(TEXTAUSZUG)

Die Gruppe der Spitzenverdiener bei den Dax-Vorstandsvorsitzenden wird angeführt von Volkswagen (9,33 Millionen Euro Direktvergütung) gefolgt von Siemens (8,91 Millionen Euro), etwa gleichauf mit Deutsche Bank (8,84 Millionen Euro) und Daimler (8,69 Millionen Euro). Die höchsten Direktvergütungen im MDax-Kreis erhalten die Vorstandsvorsitzenden von Hochtief (4,3 Millionen Euro), Lanxess (3,9 Millionen Euro) und EADS (3,5 Millionen Euro).
Die geringsten Bezüge für Vorstandsvorsitzende weisen Commerzbank sowie Aareal Bank aus. Beide Institute nehmen staatliche Hilfen in Anspruch und müssen somit laut Finanzmarktstabilisierungsfonds-Verordnung die Vergütungen bei 500 000 Euro begrenzen.
Eine Gegenüberstellung der Bezüge von Vorstandsvorsitzenden, die sowohl 2009 und 2010 im Amt waren, zeigt, dass die Vergütungen im zurückliegenden Geschäftsjahr im Gleichklang mit den Geschäftsergebnissen gestiegen sind. Während im MDax die durchschnittliche Direktvergütung einen Sprung von 28 Prozent auf 1,97 Millionen Euro gemacht hat, ist das Ergebnis pro Aktie über den gesamten Index hinweg um durchschnittlich mehr als das Sechseinhalbfache (655 Prozent) gestiegen. Für die Unternehmen im Dax ergibt sich ein vergleichbares Bild mit einem durchschnittlichen Vergütungsanstieg in Höhe von 21 Prozent und einem um 124 Prozent gestiegenen Ergebnis pro Aktie.

(ÜBUNGSAUFGABEN)
[1] Welches Unternehmen führt laut Textauszug die Spitzenverdiener unter den Dax-Vorstandsvorsitzenden an?
[2] Gib aus dem Textauszug die Stelle wortgetreu aus, die bei den Worten „Die Gruppe der“ beginnt und nach den Worten „000 Euro begrenzen.“ endet.

(DATENSATZAUSZUG)
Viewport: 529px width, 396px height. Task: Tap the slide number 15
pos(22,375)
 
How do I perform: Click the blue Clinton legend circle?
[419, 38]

(GEORDNETE LÖSUNGEN)
[1] Volkswagen, mit 9,33 Millionen Euro Direktvergütung.

[2]
Die Gruppe der Spitzenverdiener bei den Dax-Vorstandsvorsitzenden wird angeführt von Volkswagen (9,33 Millionen Euro Direktvergütung) gefolgt von Siemens (8,91 Millionen Euro), etwa gleichauf mit Deutsche Bank (8,84 Millionen Euro) und Daimler (8,69 Millionen Euro). Die höchsten Direktvergütungen im MDax-Kreis erhalten die Vorstandsvorsitzenden von Hochtief (4,3 Millionen Euro), Lanxess (3,9 Millionen Euro) und EADS (3,5 Millionen Euro).
Die geringsten Bezüge für Vorstandsvorsitzende weisen Commerzbank sowie Aareal Bank aus. Beide Institute nehmen staatliche Hilfen in Anspruch und müssen somit laut Finanzmarktstabilisierungsfonds-Verordnung die Vergütungen bei 500 000 Euro begrenzen.